Alors qu’il n’avait jamais photographié la modernité, ou seulement de manière incidente, pas de grandes usines, de trains, de camions, d’automobiles, Eugène Atget produit cette image en 1922. On est rue de Valence, dans le 5e arrondissement de Paris, un secteur qu’il connait bien, pas loin de l’avenue des Gobelins autour de laquelle il a souvent visité les cours et les entrepôts des chiffonniers. En 1922, un matin du mois de juin, il entre dans cette cour avec l’intention de photographier les vieilles maisons, le crépis noirci, l’escalier de bois, l’enchevêtrement des constructions délabrées. Et là, un spectacle s’offre à lui, celui d’un étalement de mécaniques, une Renault, deux motocyclettes, et de l’outillage à l’entrée du garage. En temps ordinaire, il aurait fait demi-tour. Qu’est-ce qui le retient alors ? Une conversation avec l’homme qui manque sur l’image ? On n’en sait rien. Mais il fait entrer ces mécaniques dans le cadre de sa photographie.
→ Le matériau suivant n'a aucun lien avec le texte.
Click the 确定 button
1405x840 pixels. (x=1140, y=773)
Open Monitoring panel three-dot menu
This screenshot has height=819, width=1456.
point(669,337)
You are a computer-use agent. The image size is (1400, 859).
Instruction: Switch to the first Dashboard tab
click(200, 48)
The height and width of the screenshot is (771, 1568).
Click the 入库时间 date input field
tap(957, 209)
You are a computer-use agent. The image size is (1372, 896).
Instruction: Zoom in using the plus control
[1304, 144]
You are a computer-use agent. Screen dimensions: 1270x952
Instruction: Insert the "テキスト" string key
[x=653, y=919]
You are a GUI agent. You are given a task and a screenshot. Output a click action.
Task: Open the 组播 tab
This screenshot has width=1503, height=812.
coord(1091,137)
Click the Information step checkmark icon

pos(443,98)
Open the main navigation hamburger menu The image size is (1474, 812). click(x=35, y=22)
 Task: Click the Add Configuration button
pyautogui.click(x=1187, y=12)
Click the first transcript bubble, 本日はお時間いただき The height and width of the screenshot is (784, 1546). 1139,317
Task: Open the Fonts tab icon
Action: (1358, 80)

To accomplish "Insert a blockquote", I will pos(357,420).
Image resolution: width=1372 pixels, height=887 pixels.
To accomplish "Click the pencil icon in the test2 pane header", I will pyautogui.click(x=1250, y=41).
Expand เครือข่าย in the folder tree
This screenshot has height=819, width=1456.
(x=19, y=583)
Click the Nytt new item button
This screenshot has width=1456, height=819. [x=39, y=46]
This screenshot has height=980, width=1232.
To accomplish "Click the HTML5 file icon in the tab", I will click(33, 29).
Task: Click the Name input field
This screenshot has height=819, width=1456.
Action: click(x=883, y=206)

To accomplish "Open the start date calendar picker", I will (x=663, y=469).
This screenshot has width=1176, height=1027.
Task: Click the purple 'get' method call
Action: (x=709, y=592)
Boutique automobile, avenue de la Grande Armée, 1924-1925.
Photographie de la collection Levy-Abbott MoMA, New-York.

Deux ans plus tard, il se plante devant la vitrine d’un magasin de voitures d’occasion, avenue de la Grande Armée. Les noms des grandes marques de l’époque sont parfaitement lisibles : Chenard, Renault, Delage, Talbot… Atget, le marcheur, le flâneur de Paris est-il en train de céder aux appels de la modernité mécanique ? Sans doute pas, ses finances ne lui permettraient pas d’acquérir un de ces engins. Au moins les admire-t-il ? Ce n’est pas certain. Par-delà les mots qui désignent les voitures, on distingue nettement les arbres de l’avenue qui se découpent dans le ciel gris. Et puis, regardez bien, vous voyez sa silhouette noire, son gros manteau près du trépied de sa chambre photographique ? Il nous montre le matériel lourd et encombrant qu’il s’évertue à porter sur son dos, chaque jour à presque soixante-dix ans? C’est le signe de sa résistance, dans le double sens du terme.